33) A parceria entre a diretora Kelly Reichardt e a atriz Michelle Williams tem rendido resultados memoráveis, começando em Wendy e Lucy, passando por Certas Mulheres e O Atalho, até chegar a este Showing Up, que se passa em uma pequena comunidade de artistas e acompanha suas ambições criativas, seus problemas cotidianos, suas relações (familiares ou de amizade) e a recuperação de um pombo ferido.

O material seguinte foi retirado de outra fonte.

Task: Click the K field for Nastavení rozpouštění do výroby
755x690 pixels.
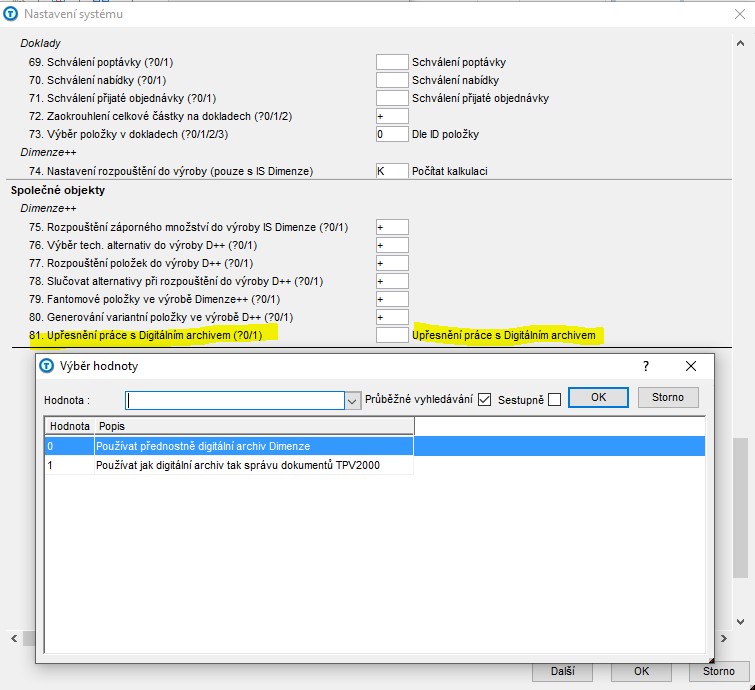Action: coord(392,171)
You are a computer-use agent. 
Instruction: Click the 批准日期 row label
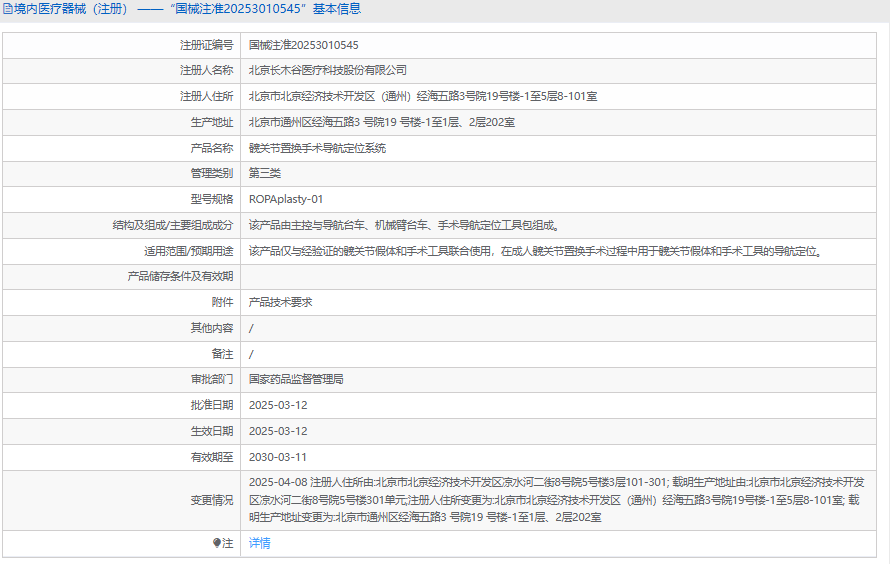coord(211,405)
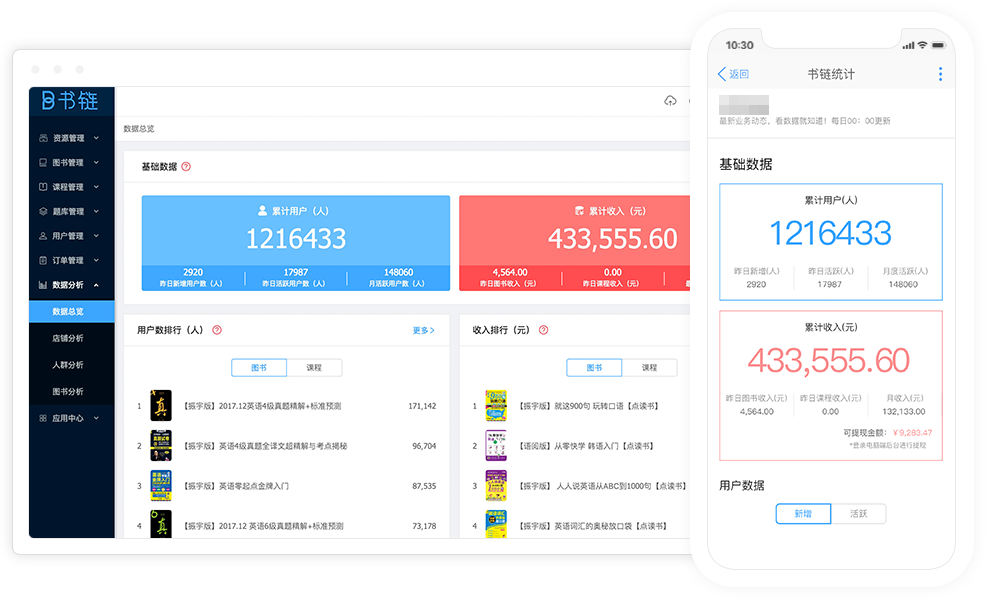
Task: Switch user ranking to 课程 toggle
Action: pyautogui.click(x=314, y=368)
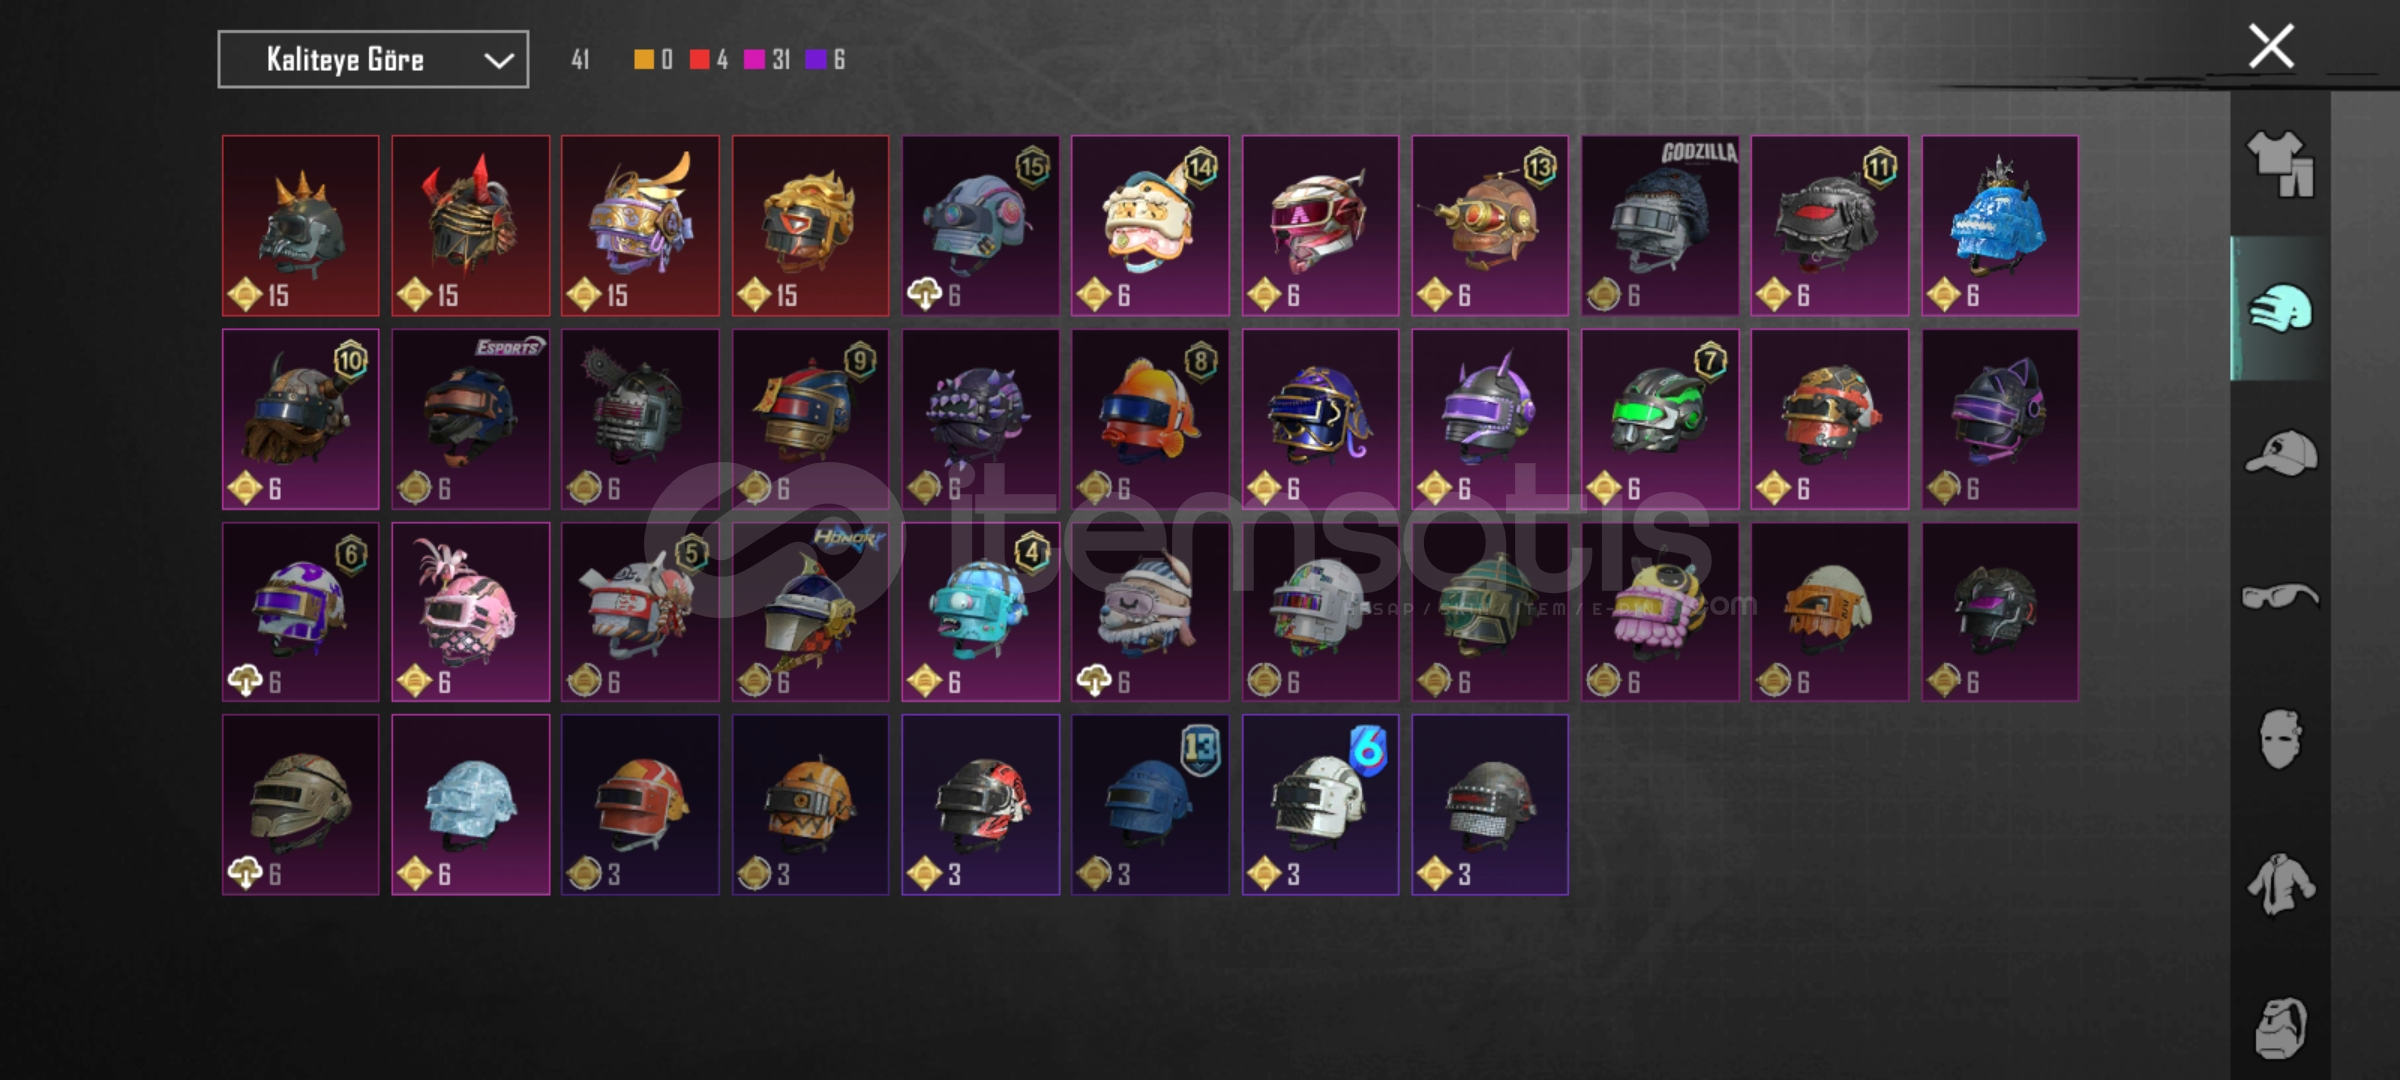Open the jacket category icon
Viewport: 2400px width, 1080px height.
coord(2281,884)
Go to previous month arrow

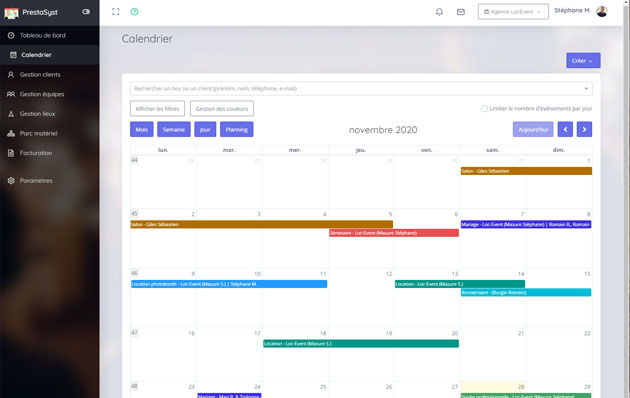tap(565, 129)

Vivida por Williams como uma figura melancólica e que só não se entrega ao rancor por falta de tempo, Lizzy é uma escultora que trabalha em uma escola comunitária de artes administrada por sua mãe controladora e que se sente pressionada a concluir suas peças a tempo de uma exposição que se aproxima. Irritada tanto pela falta de água quente em sua casa quanto pelo fato de a responsabilidade pelo conserto ser de uma prolífica colega artista (Hong Chau), a protagonista ainda se preocupa com a saúde mental do irmão e com a possibilidade de seu pai (Judd Hirsch) estar sendo explorado por um casal que se hospedou em sua casa há tempos e não parece preocupado em partir.

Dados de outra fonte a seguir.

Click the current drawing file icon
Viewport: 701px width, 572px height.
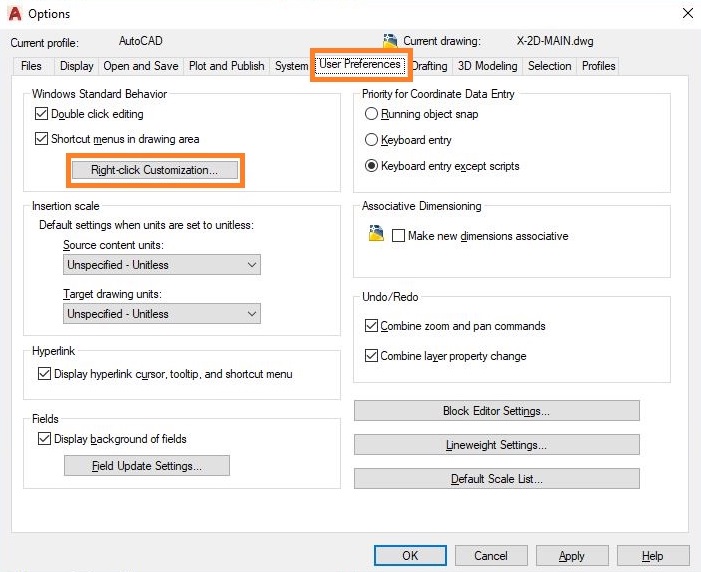390,41
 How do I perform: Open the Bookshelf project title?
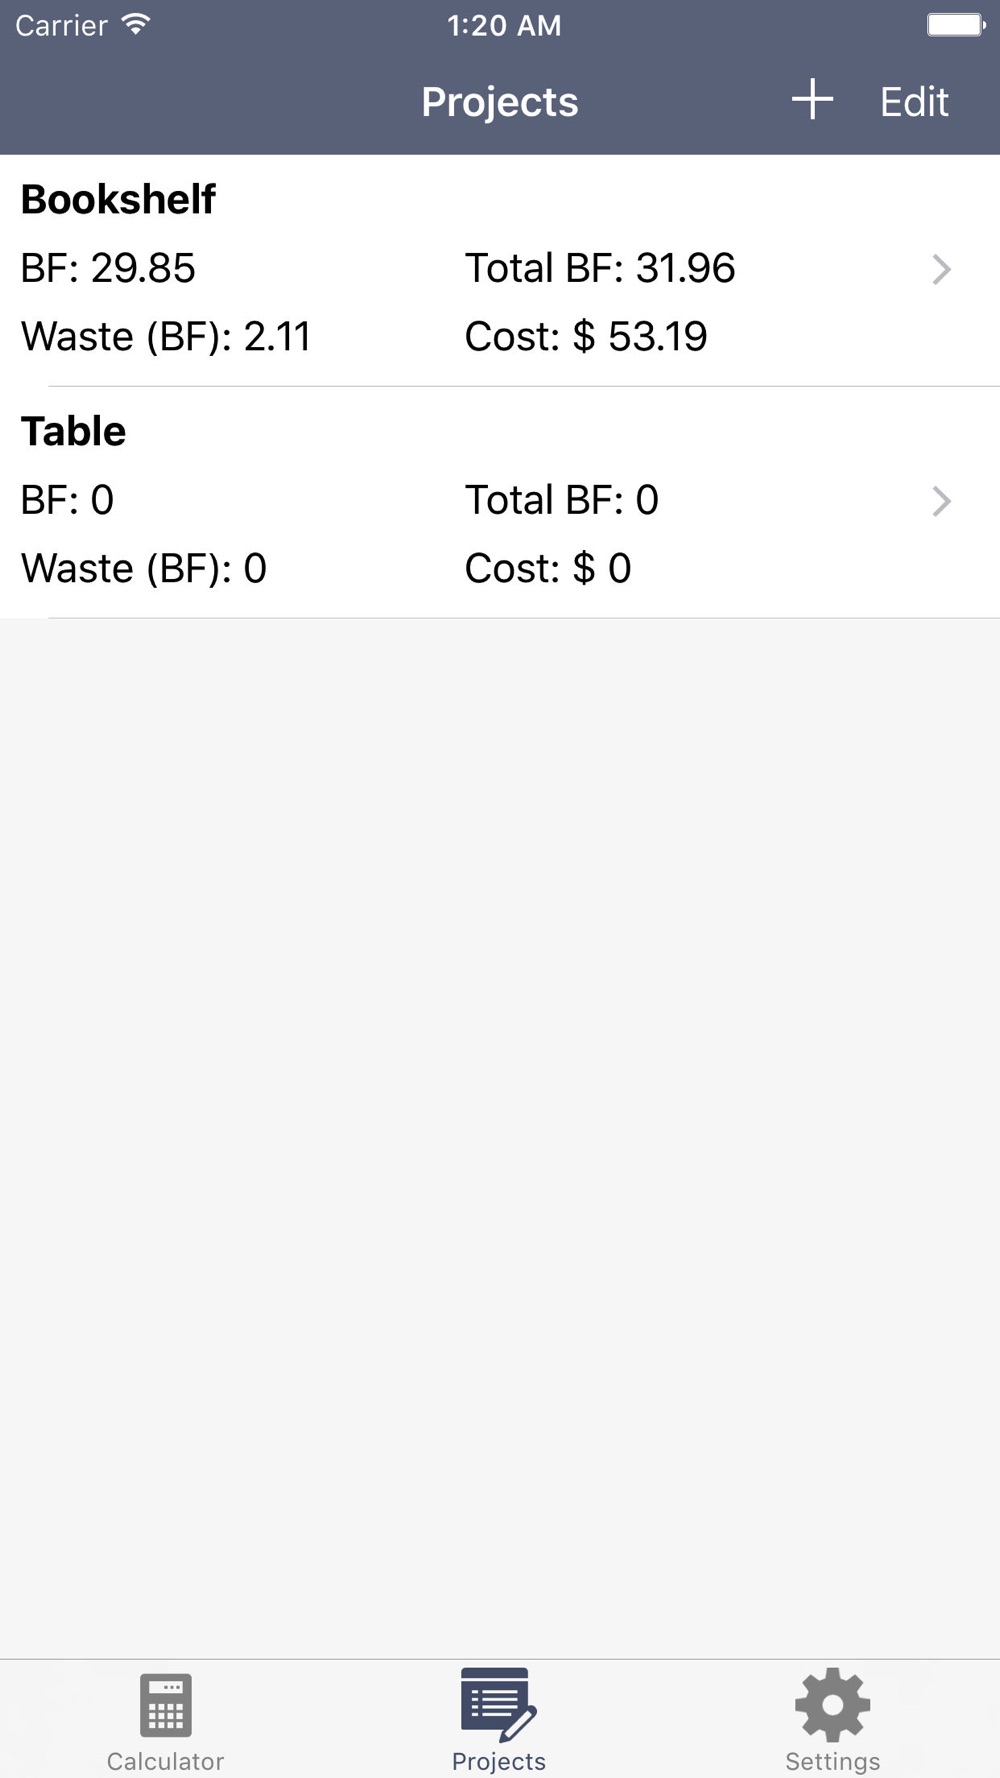(x=118, y=199)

Vestindo sempre roupas desengonçadas de cores tristes, Lizzy é uma figura que poderia facilmente arrastar o filme todo para baixo com sua personalidade passiva e sem energia – e se isto não ocorre é graças ao talento de Michelle Williams, que compensa estas características com sua habilidade de levar o espectador a compreender os processos internos da personagem apenas com suas expressões corporais e faciais. Quando a artista se concentra em suas criações, por exemplo, podemos quase ouvir seu processo na forma como analisa cada peça e faz pequenas intervenções ou como, depois que estas saem do forno, busca identificar as alterações inesperadas e lidar com estas ao reajustar suas expectativas.

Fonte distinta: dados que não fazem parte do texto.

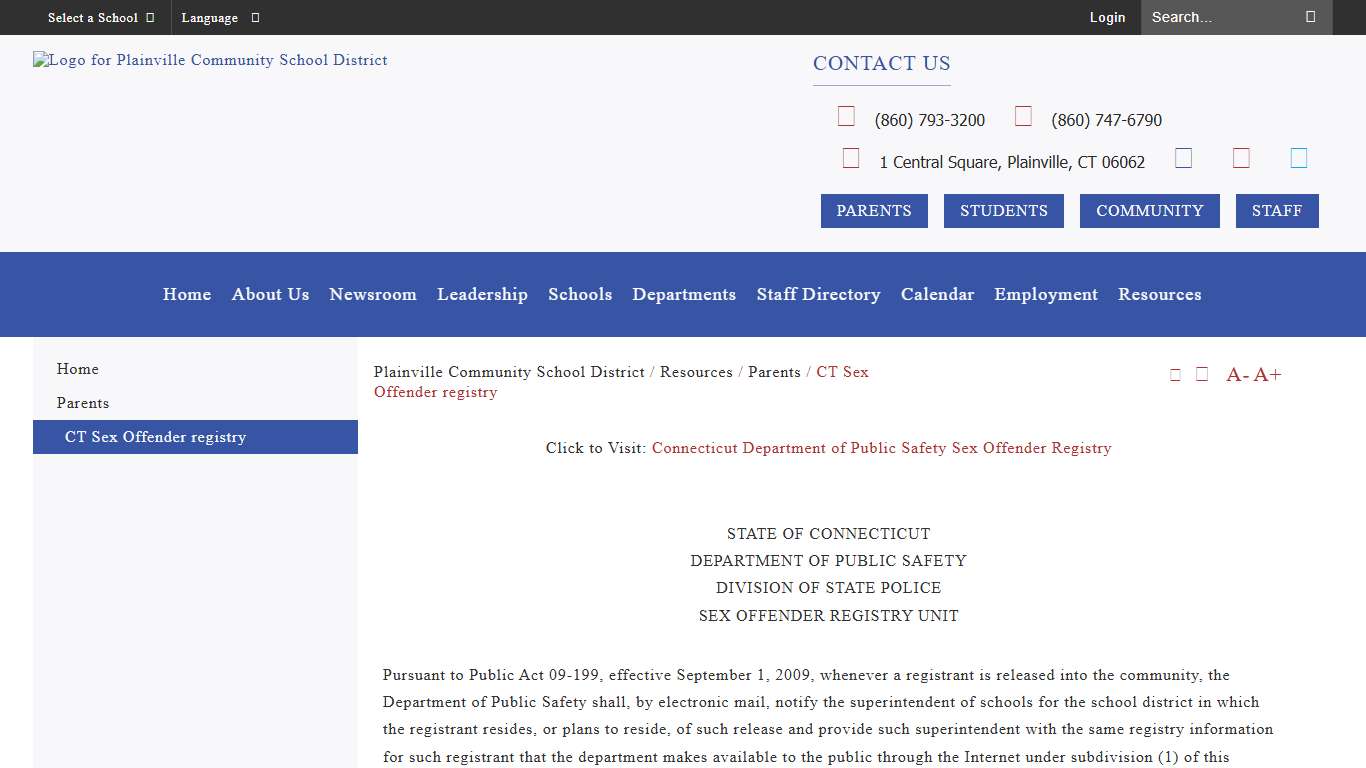1366x768 pixels.
Task: Open the Departments menu
Action: click(684, 294)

Contando com um senso de humor sutil, daqueles que provocam pequenos sorrisos de reconhecimento no espectador, Showing Up ilustra a versatilidade de Kelly Reichardt ao se contrapor em escala, tema, linguagem e estética a seu soberbo longa anterior, First Cow – A Primeira Vaca da América.
E ainda que o resultado não seja igualmente impactante, a delicadeza deste seu mais recente filme é o bastante para admirá-lo.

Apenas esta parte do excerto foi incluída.